Reg. Trib. Milano n. 418 del 02.07.2007

  International Edition No. 25 - year 2 - 17 October 2007


Dear readers,

it is a pleasure for me to announce the new edition of the Yearbook – the sixteenth – which, reconfirming our collaboration with Eurovisioni, is being presented in Rome.
The Yearbook we’ll present tomorrow brings together the basic figures on cinema-going in 34 European countries, covering a period extending from 1989 to 2006.
During this period of time the cinema has not remained indifferent to changes in society and in the political, economic and technological situation. In the same way, the European Cinema Yearbook has continued to evolve, extending its field of observation and analysing the new aspects that emerge. Over time, the number of countries on record has thus risen from the initial 17 to 34, a section has been added to deal with multiplexes, a structure and at the same time a type of offer that has marked a profound change in the market, and, more recently, the decision has been taken to offer reliable and complete figures on the advent of digital projection. To meet this objective, we became aware of the need to position ourselves in a worldwide perspective, in view of the planet-wide dimensions and interdependence of this new frontier of technology. The internationalisation of the cinema industry, which cannot be reduced to the role of Hollywood, however dominant this may be, also led us to broaden our comparison between the situation in Europe and that of the most important markets in the rest of the world.

• Problem to solve: Write out, word for word, the stretch of the Yearbook announcement from "it is a pleasure" through "1989 to 2006.".

• Records supplied:
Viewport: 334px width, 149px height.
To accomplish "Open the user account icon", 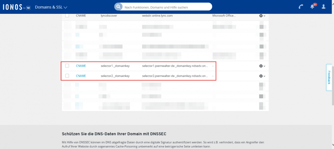I will [324, 7].
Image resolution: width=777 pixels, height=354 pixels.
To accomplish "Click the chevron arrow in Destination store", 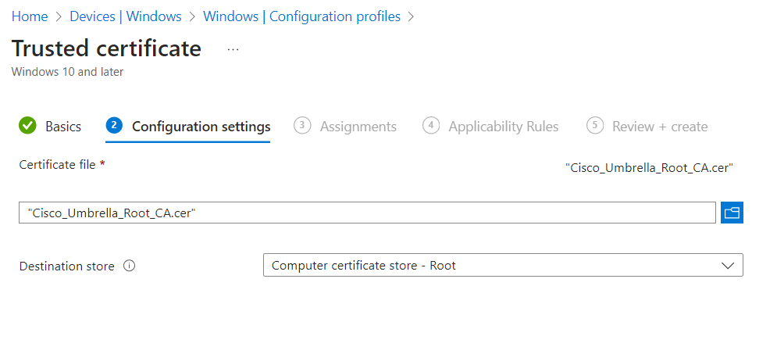I will click(728, 266).
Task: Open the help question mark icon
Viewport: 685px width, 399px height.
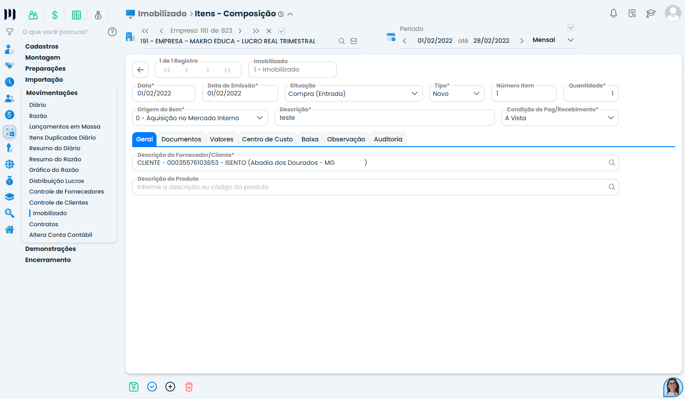Action: pyautogui.click(x=112, y=32)
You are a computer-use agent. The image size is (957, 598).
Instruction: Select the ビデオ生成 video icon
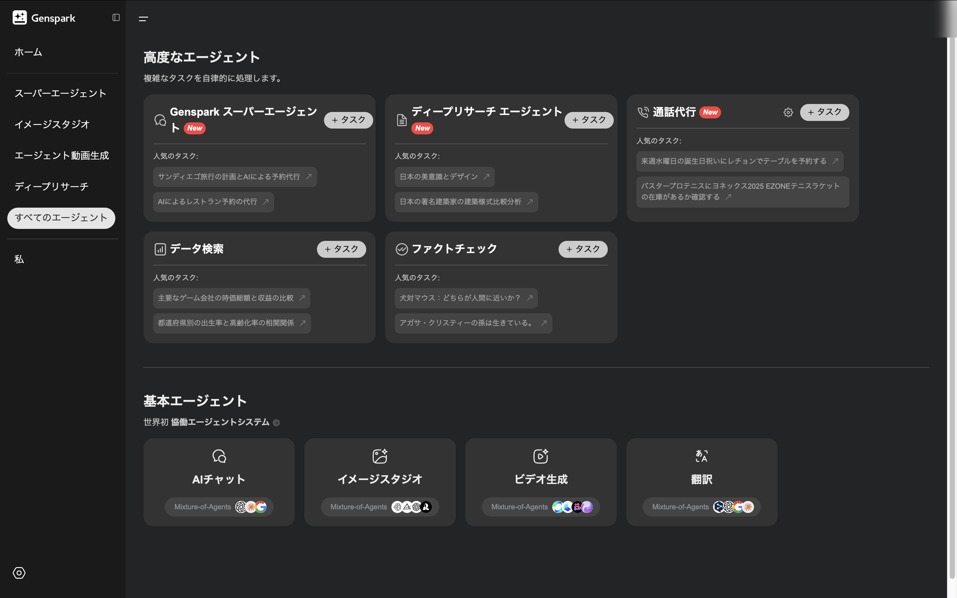tap(541, 456)
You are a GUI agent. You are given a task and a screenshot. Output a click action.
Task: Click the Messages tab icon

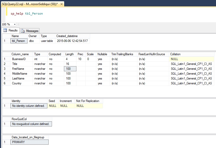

• Complete output:
it is a pleasure for me to announce the new edition of the Yearbook – the sixteenth – which, reconfirming our collaboration with Eurovisioni, is being presented in Rome.
The Yearbook we’ll present tomorrow brings together the basic figures on cinema-going in 34 European countries, covering a period extending from 1989 to 2006.